Anne Kerber serves as senior vice president, head of Cell Therapy Development at Bristol Myers Squibb and leads all clinical trial and development activities of BMS’ cell therapy portfolio. Anne is an experienced leader and drug developer, with particular expertise in cell therapies. Prior to BMS, she worked at Kite, a Gilead Company, as vice president, Clinical Development. Before that, she held several leadership roles at Affimed. Anne received her M.D. from Philipps University in Marburg, Germany and completed her clinical training in Internal Medicine at Johann Wolfgang Goethe University Hospital in Frankfurt. She also holds a degree in Pharmaceutical Medicine from the University of Basel, Switzerland.

Antonella Cardone is the CEO of Cancer Patients Europe, a pan-European all-cancer patient association. She's a Patient Advocacy Expert and Advisor to the Board of Pancreatic Cancer Europe (PCE), uniting physicians, patients, politicians, journalists, academia, and industry, and she is a member of Inspire2Live. Antonella led the European Cancer Patient Coalition and served as Executive Director of the Fit for Work Global Alliance. With 25 years of nonprofit experience in health, social, and employment sectors, she also directed the Global Smoke-free Partnership of the American Cancer Society. Antonella holds Master's degrees in Science and Business Administration. She has been on the Boards of All.Can and PCE, where she was vice-chair.

Nicolas Koebel is the CEO of EpilepsyGTx, a Biotech developing cutting-edge gene therapies targeting epilepsy, since September 2022.In his career spanning 20 years, he has specialized in gene and cell therapies.At GSK(2005-2015), he was responsible for the commercialization strategies of gene therapies targeting rare diseases, including STRIMVELIS, the first autologous ex vivo gene therapy approved by the EMA.As founder and first employee of Orchard Therapeutics (2016-2022), he set up the development function of the company and was involved in the company fundraising including IPO in 2018. He pioneered the commercialization of LIBMELDY in Europe, leading the qualification of treatment sites and reimbursement negotiations in several markets.

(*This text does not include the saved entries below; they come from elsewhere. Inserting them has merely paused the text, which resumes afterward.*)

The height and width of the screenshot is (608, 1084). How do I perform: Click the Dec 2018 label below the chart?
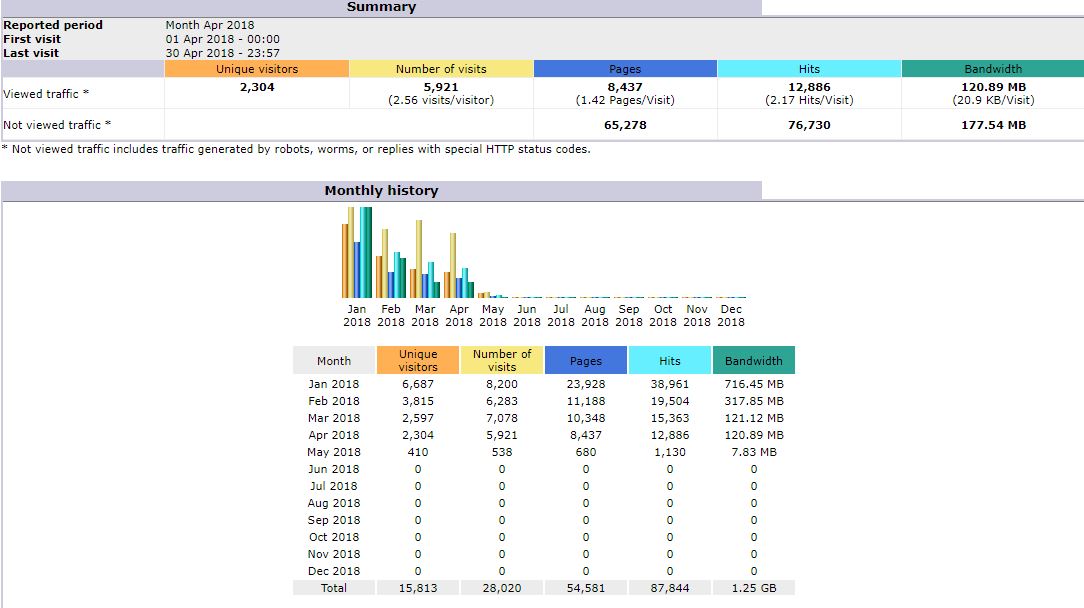(x=731, y=315)
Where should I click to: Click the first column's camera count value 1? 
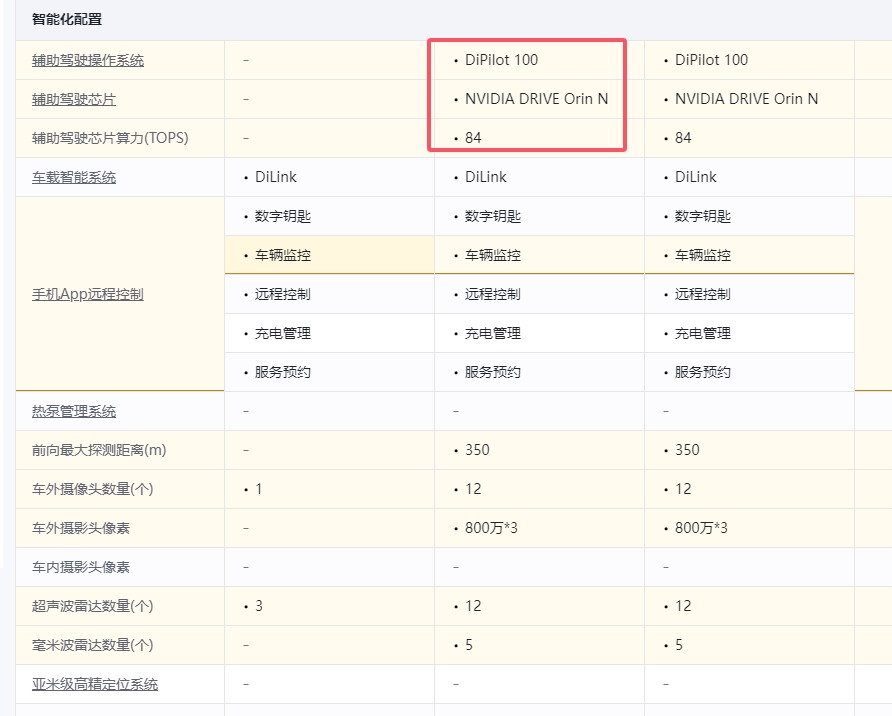click(x=259, y=489)

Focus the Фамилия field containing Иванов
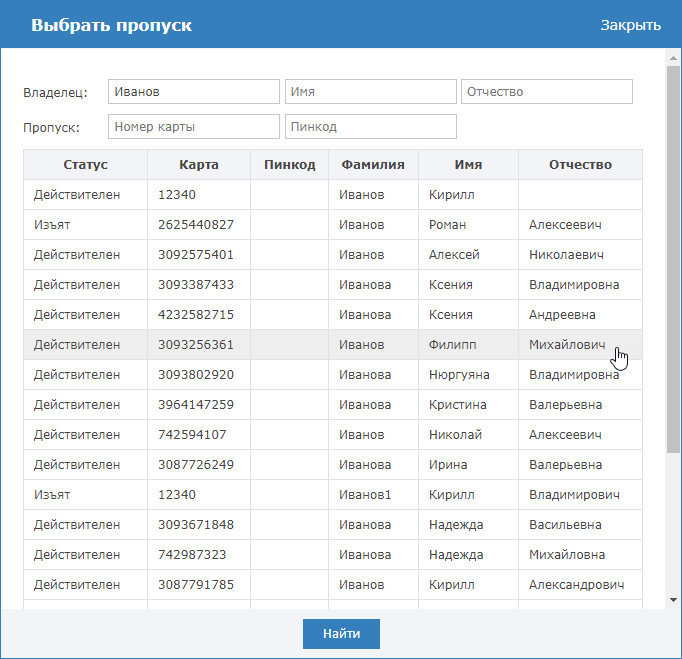[x=193, y=92]
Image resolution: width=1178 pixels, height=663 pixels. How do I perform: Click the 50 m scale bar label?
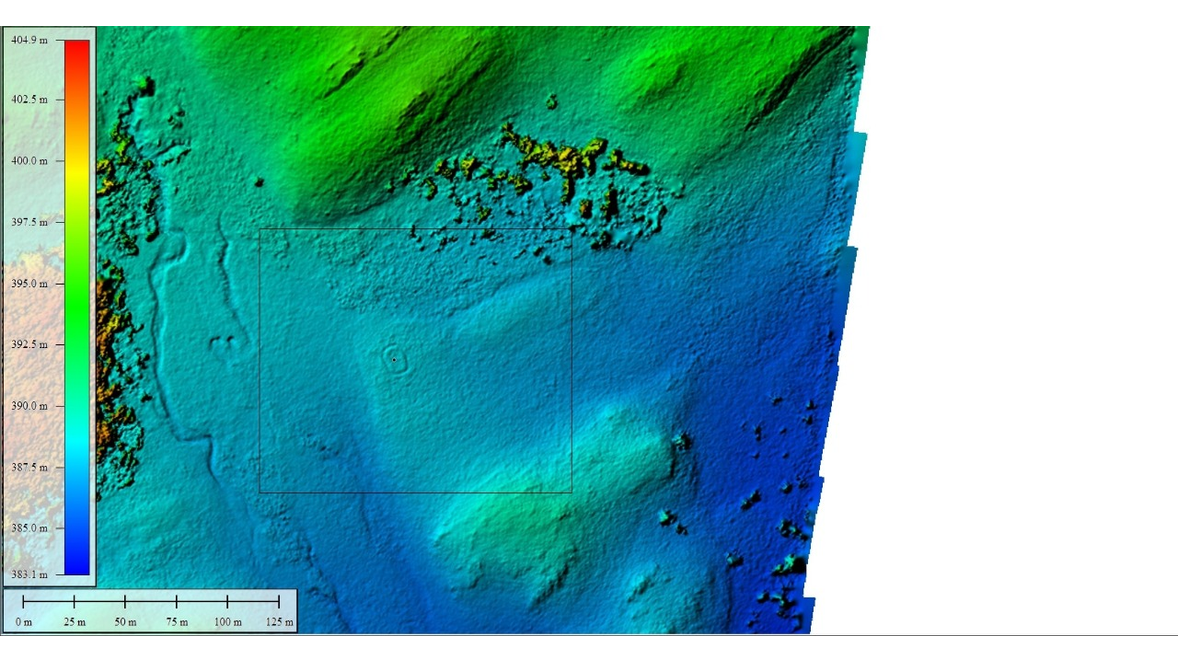click(125, 622)
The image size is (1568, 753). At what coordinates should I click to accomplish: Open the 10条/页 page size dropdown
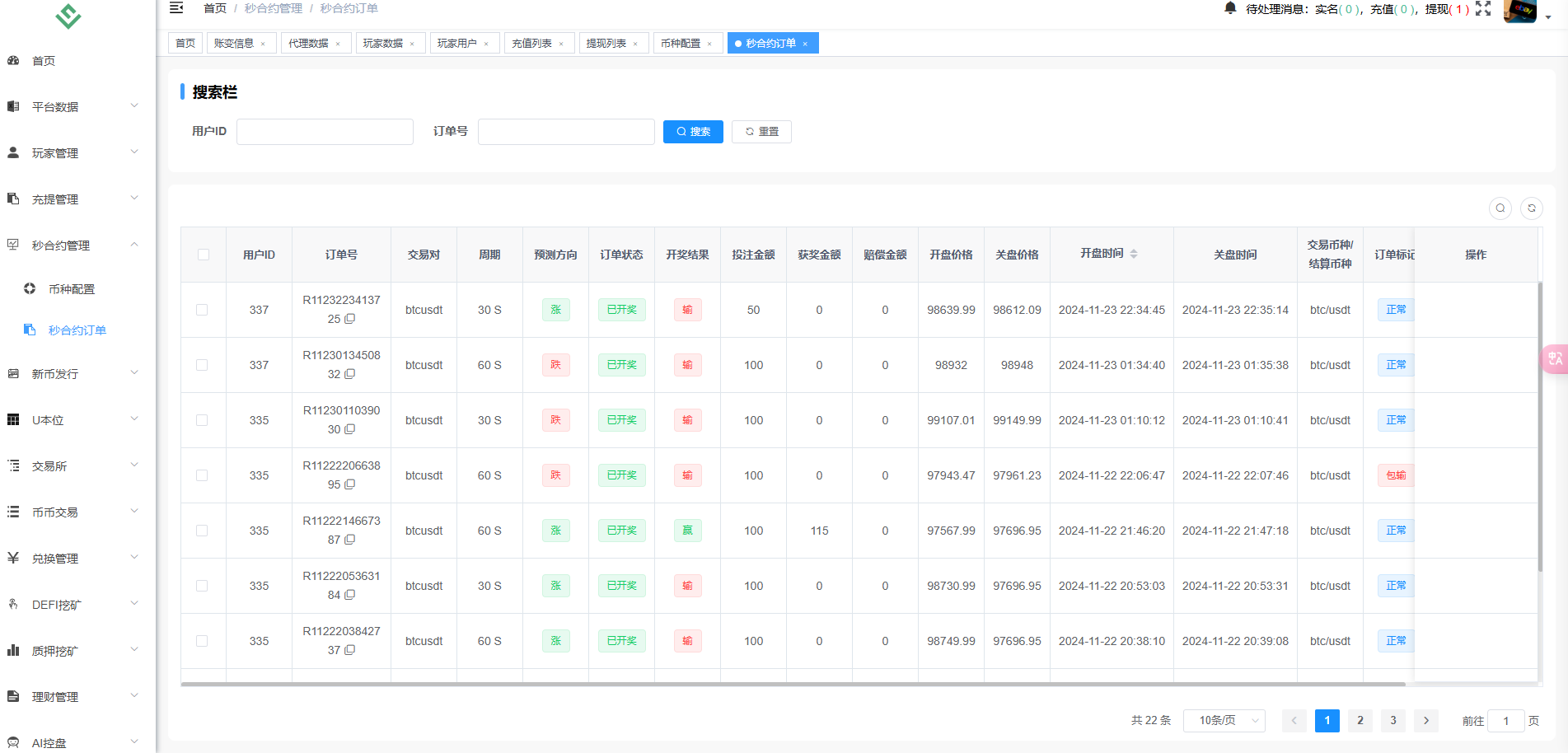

Based on the educational background in international law and diplomatic studies, Marcus has forged a career in network development, strategic guidance, and policy management. In 2016, he accepted the Chief Operating Officer position at EUnetHTA Joint Action 3 and now continues with EUnetHTA 21 Consortium. He also leads work of the Heads of HTA Agencies Group and supports the Chairs in processes of the strategic decision making, preparing European HTA landscape for the EU HTA Regulation. Moreover, in 2018 Marcus launched the International Horizon Scanning Initiative, building a global database of pharmaceutical products in development combined with novel data-modelling tools that support member state healthcare product negotiation potential.

François is a patient and works at the European Organisation for Rare Diseases as Director of Treatment Information and Access since 2003. He's been involved in EUnetHTA since the first Joint Action back in 2010, and supervises Eurordis policy and advocacy on HTA. François also represents Eurordis at the European Medicines Agency.

Maria João Garcia is a PharmD with 8+ years of experience in the pharmaceutical industry across different departments (drug development, regulatory affairs and access) in oncology and neuroscience. In her role as Global Access Evidence Lead, Maria was the project manager of the last two Roche pilot EUnetHTA REAs and is currently leading Roche's internal communication, awareness and education on the evolving EU HTA framework. She is passionate about EU HTA and enthusiastic about the potential benefits it will bring to all relevant stakeholders across the EU. She is also leading HTA evidence generation and synthesis activities in Duchenne Muscular Dystrophy (gene therapy) and Alzheimer's Disease.